KINDER HINTER MAUERN
: Laut sind immer nur die anderen

Lärm sei „ein selbstverständlicher Ausdruck kindlicher Entfaltung“, meint der Hamburger CDU-Senat. Das ist schön, hilft dem Kindergarten „Marienkäfer“ aber nicht weiter: Der muss sein mühsam gefundenes neues Domizil nun mit einer zwei Meter hohen Mauer abriegeln, weil Nachbarn Lärmbelästigung befürchten.

Kommentar von DANIEL WIESE

Hamburg-Marienthal ist ein ist ein gar nicht so schlecht situierter Stadtteil, überproportional viele CDU-Wähler wohnen dort, mehr Alte und weniger Junge als anderswo. Sind es also wieder mal die bösen Alten, die die Kinder vertreiben, die sie selbst für ihre Rente ja nicht mehr brauchen?

So einfach ist es nicht: Was die Lärmempfindlichkeit angeht, sind junge Familien ganz vorne mit dabei. Das können die Bars und Kneipen bezeugen, die trotz ihrer Lage in einschlägigen Ausgehvierteln ihre Stühle spätestens um Mitternacht einpacken müssen. Warum? Junge Eltern, gestresst von der Doppelbelastung – Job und Kinder – haben einen leichten Schlaf, die Kleinen sowieso. Und schon klingelt das Telefon.

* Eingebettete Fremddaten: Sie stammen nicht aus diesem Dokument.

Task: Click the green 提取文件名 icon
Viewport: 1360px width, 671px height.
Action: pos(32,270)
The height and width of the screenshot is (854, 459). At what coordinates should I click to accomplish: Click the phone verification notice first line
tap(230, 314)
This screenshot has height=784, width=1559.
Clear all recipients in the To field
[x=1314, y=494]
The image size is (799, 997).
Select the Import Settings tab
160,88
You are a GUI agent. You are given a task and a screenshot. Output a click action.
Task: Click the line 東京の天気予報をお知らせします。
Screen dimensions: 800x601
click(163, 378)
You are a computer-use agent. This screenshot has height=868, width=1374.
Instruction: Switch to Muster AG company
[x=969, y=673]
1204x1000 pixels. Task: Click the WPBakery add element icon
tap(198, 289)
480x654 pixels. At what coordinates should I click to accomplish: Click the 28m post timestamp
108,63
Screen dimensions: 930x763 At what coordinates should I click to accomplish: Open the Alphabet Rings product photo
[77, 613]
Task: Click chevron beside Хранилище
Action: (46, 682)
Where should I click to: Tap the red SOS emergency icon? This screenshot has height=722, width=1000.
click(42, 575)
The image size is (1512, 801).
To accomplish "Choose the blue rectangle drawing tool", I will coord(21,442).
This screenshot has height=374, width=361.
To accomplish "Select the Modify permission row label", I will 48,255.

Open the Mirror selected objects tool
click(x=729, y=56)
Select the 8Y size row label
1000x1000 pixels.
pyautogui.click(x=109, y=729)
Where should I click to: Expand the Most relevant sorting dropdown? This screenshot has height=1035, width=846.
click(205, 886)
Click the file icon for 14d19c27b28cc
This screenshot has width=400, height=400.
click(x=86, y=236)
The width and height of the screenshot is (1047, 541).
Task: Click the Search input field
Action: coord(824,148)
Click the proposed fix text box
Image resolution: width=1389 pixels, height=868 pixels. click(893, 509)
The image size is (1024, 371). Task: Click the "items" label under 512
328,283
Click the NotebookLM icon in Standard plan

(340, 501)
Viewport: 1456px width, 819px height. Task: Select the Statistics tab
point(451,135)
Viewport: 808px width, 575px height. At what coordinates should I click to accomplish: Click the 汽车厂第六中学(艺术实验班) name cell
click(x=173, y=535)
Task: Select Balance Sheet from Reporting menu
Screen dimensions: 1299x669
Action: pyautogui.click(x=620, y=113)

Weil der Deutsche privat gern seine Ruhe hat, hat er Worte wie „Lärmbelästigung“ oder „Ruhestörung“ erfunden. Insofern bekommen die Eltern der „Marienkäfer“-Kinder also nur zurück, was ihresgleichen austeilen. Eine Lösung für das Problem gibt es nicht. Oder doch – auswandern?